The sample defines the AVCapturePhotoBracketSettings object, that specifies the capture features and settings, in BlurDetector.takePhoto().

The sharpness detection algorithm in this sample works on a grayscale image. Use one of the camera's YpCbCr pixel formats, either kCVPixelFormatType_420YpCbCr8BiPlanarVideoRange or kCVPixelFormatType_420YpCbCr8BiPlanarFullRange. These formats represent the luminance of the image using one plane, and color information on separate planes.

The following code checks that the current device supports one or both of these formats:

let pixelFormat: FourCharCode = {
    if photoOutput.availablePhotoPixelFormatTypes
        .contains(kCVPixelFormatType_420YpCbCr8BiPlanarFullRange) {
        return kCVPixelFormatType_420YpCbCr8BiPlanarFullRange
    } else if photoOutput.availablePhotoPixelFormatTypes
        .contains(kCVPixelFormatType_420YpCbCr8BiPlanarVideoRange) {
        return kCVPixelFormatType_420YpCbCr8BiPlanarVideoRange
    } else {
        fatalError("No available YpCbCr formats.")
    }
}()

Create an array of AVCaptureAutoExposureBracketedStillImageSettings instances and define the exposure target bias of each to currentExposureTargetBias. The maximum number of items in the array is defined by the maxBracketedCapturePhotoCount property of the AVCapturePhotoOutput object:

let exposureSettings = (0 ..< photoOutput.maxBracketedCapturePhotoCount).map { _ in
    AVCaptureAutoExposureBracketedStillImageSettings.autoExposureSettings(
        exposureTargetBias: AVCaptureDevice.currentExposureTargetBias)
}

Use the array of exposure settings and the first available YpCbCr format type to define the bracketed settings:

let photoSettings = AVCapturePhotoBracketSettings(
    rawPixelFormatType: 0,
    processedFormat: [kCVPixelBufferPixelFormatTypeKey as String: pixelFormat],
    bracketedSettings: exposureSettings)

Use the AVCapturePhotoBracketSettings instance to capture the sequence of images:

photoOutput.capturePhoto(with: photoSettings,
                         delegate: self)

Acquire the Captured Image

For each captured image, AVFoundation calls the photoOutput(_:didFinishProcessingPhoto:error:) method.

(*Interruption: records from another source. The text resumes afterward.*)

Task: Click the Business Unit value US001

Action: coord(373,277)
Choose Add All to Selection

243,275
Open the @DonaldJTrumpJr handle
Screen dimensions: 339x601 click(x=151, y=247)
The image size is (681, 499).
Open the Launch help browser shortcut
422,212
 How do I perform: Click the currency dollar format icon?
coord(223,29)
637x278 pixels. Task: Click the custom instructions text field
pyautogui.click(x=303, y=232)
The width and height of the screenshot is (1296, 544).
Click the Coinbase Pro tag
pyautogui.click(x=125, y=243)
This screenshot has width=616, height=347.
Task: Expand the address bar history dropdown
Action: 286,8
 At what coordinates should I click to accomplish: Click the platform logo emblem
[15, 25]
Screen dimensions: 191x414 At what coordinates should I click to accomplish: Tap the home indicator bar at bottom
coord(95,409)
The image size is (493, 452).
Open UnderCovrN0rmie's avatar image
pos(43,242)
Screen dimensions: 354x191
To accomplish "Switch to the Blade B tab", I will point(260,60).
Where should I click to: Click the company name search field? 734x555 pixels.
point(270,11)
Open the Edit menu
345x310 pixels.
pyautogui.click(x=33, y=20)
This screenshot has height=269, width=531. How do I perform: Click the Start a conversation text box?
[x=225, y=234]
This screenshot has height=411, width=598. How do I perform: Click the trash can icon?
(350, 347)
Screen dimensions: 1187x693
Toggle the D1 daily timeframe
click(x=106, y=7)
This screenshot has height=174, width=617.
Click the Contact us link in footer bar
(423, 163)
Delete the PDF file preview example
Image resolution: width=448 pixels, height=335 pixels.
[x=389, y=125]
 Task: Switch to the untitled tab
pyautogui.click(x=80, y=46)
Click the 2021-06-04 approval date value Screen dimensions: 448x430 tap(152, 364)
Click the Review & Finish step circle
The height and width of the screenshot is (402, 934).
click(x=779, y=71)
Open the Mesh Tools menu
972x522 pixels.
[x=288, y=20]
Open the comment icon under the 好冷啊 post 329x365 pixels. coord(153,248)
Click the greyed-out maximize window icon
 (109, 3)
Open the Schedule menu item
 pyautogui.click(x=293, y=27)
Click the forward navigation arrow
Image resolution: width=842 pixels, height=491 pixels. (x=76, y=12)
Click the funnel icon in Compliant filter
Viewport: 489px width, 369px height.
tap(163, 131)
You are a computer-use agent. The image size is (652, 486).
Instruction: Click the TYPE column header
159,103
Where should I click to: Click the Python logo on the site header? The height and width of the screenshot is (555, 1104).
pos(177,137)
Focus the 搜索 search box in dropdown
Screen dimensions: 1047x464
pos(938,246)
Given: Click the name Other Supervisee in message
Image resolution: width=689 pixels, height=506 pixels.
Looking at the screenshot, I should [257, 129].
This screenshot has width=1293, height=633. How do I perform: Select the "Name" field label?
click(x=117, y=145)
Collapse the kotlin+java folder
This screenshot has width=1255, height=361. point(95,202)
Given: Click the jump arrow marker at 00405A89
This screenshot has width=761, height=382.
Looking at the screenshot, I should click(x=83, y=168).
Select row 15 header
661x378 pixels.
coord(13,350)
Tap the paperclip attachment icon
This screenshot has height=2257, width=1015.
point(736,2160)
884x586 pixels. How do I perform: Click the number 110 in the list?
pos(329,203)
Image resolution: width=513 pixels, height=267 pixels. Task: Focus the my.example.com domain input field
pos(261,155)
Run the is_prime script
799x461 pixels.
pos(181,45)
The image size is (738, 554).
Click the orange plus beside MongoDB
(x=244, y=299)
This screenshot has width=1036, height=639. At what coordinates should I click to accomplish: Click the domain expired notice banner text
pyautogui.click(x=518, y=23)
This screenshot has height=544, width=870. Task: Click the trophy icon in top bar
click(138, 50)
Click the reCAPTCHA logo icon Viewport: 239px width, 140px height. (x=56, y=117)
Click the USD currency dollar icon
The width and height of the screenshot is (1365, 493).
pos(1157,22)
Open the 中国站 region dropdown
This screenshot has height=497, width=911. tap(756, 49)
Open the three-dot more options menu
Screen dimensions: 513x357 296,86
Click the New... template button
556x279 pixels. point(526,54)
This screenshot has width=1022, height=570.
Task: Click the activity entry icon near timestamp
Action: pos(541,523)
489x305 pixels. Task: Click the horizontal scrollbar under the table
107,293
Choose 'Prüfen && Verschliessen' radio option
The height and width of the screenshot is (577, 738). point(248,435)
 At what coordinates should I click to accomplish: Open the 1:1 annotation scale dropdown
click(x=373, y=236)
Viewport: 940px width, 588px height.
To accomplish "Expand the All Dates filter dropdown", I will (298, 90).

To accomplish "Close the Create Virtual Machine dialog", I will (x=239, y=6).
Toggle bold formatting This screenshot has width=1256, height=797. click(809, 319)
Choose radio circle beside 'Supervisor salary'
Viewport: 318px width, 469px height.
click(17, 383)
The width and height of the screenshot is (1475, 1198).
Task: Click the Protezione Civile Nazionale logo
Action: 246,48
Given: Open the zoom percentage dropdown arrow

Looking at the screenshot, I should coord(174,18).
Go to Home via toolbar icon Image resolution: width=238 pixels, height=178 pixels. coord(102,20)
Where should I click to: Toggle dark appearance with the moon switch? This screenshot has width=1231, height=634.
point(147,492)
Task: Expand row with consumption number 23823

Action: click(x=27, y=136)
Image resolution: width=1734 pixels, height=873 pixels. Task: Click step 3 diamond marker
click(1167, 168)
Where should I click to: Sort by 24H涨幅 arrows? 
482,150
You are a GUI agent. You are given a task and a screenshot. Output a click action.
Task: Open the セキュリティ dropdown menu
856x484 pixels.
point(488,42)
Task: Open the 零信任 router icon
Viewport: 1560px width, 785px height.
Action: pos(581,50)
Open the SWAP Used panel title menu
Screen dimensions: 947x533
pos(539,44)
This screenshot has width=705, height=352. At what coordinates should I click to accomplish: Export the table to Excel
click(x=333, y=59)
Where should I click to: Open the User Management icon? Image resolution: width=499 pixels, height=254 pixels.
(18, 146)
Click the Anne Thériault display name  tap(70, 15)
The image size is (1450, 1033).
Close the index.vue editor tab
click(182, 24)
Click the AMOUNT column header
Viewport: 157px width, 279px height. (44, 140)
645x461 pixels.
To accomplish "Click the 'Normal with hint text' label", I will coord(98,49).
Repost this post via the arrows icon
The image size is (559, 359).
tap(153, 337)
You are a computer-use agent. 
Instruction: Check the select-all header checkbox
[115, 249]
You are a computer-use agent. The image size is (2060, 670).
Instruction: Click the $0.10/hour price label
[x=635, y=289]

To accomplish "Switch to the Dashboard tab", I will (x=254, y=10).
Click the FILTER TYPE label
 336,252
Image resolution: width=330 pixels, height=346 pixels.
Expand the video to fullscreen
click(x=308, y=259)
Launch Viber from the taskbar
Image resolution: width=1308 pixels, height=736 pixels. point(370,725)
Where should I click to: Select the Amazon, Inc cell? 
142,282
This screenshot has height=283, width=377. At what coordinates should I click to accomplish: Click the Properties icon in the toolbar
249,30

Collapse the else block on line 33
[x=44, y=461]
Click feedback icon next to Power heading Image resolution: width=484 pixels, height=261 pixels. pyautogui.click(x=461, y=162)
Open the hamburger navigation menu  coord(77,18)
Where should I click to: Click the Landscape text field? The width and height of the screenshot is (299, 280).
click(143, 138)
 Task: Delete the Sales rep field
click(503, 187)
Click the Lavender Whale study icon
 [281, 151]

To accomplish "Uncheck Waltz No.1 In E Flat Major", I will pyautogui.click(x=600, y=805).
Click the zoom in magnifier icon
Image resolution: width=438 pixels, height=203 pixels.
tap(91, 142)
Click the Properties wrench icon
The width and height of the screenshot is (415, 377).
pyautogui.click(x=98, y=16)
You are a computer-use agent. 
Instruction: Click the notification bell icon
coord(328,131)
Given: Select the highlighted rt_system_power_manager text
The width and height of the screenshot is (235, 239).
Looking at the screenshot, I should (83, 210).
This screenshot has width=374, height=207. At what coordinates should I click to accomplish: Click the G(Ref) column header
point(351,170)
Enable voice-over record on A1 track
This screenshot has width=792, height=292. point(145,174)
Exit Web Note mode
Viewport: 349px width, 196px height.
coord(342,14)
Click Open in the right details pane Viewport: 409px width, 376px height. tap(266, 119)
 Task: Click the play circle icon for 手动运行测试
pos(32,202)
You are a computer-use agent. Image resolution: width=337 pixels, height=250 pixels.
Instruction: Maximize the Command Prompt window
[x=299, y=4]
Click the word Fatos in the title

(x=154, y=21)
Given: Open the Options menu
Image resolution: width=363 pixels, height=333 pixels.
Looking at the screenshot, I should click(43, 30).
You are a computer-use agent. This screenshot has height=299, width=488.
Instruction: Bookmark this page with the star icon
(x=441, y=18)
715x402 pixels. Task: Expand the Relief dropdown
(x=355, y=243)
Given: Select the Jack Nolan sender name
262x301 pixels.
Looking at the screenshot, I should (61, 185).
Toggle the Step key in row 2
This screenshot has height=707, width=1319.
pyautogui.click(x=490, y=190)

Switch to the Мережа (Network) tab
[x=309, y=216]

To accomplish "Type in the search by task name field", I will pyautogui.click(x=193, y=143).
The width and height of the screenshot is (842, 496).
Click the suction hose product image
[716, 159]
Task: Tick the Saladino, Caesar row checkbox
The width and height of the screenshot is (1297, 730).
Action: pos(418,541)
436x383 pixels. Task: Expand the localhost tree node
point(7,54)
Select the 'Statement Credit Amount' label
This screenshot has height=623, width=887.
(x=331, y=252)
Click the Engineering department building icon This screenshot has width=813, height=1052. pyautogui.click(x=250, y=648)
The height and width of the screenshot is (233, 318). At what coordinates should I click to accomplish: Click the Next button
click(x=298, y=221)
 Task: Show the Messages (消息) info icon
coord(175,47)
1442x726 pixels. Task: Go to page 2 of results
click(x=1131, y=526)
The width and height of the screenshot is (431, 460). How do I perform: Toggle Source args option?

Use the pixelBuffer property of the AVCapturePhoto instance supplied by AVFoundation to acquire the uncompressed CVPixelBuffer that contains the captured photograph. While your code is accessing the pixel data of the pixel buffer, use CVPixelBufferLockBaseAddress to lock the base address:

guard let pixelBuffer = photo.pixelBuffer else {
    fatalError("Error acquiring pixel buffer.")
}

CVPixelBufferLockBaseAddress(pixelBuffer,
                             CVPixelBufferLockFlags.readOnly)

The pixel buffer vended by AVFoundation contains two planes; it is the plane at index zero that contains the luminance data. To run the sharpness detection code in a background thread, use copyMemory to create a copy of the luminance data:

let width = CVPixelBufferGetWidthOfPlane(pixelBuffer, 0)
let height = CVPixelBufferGetHeightOfPlane(pixelBuffer, 0)
let count = width * height

let lumaBaseAddress = CVPixelBufferGetBaseAddressOfPlane(pixelBuffer, 0)
let lumaRowBytes = CVPixelBufferGetBytesPerRowOfPlane(pixelBuffer, 0)

let lumaCopy = UnsafeMutableRawPointer.allocate(byteCount: count,
                                                alignment: MemoryLayout<Pixel_8>.alignment)
lumaCopy.copyMemory(from: lumaBaseAddress!,
                    byteCount: count)

You can now unlock the pixel buffer's base address and pass the copied luminance data to the processing function in a background thread:

CVPixelBufferUnlockBaseAddress(pixelBuffer,
                               CVPixelBufferLockFlags.readOnly)

DispatchQueue.global(qos: .utility).async {
    self.processImage(data: lumaCopy,
                      rowBytes: lumaRowBytes,
                      width: width,
                      height: height,
                      sequenceCount: photo.sequenceCount,
                      expectedCount: photo.resolvedSettings.expectedPhotoCount,
                      orientation: photo.metadata[ String(kCGImagePropertyOrientation) ] as? UInt32)
    
    lumaCopy.deallocate()
}

Initialize Grayscale vImage Source Buffer

Create a vImage buffer from data passed to the processImage function:

var sourceBuffer = vImage_Buffer(data: data,
                                 height: vImagePixelCount(height),
                                 width: vImagePixelCount(width),
                                 rowBytes: rowBytes)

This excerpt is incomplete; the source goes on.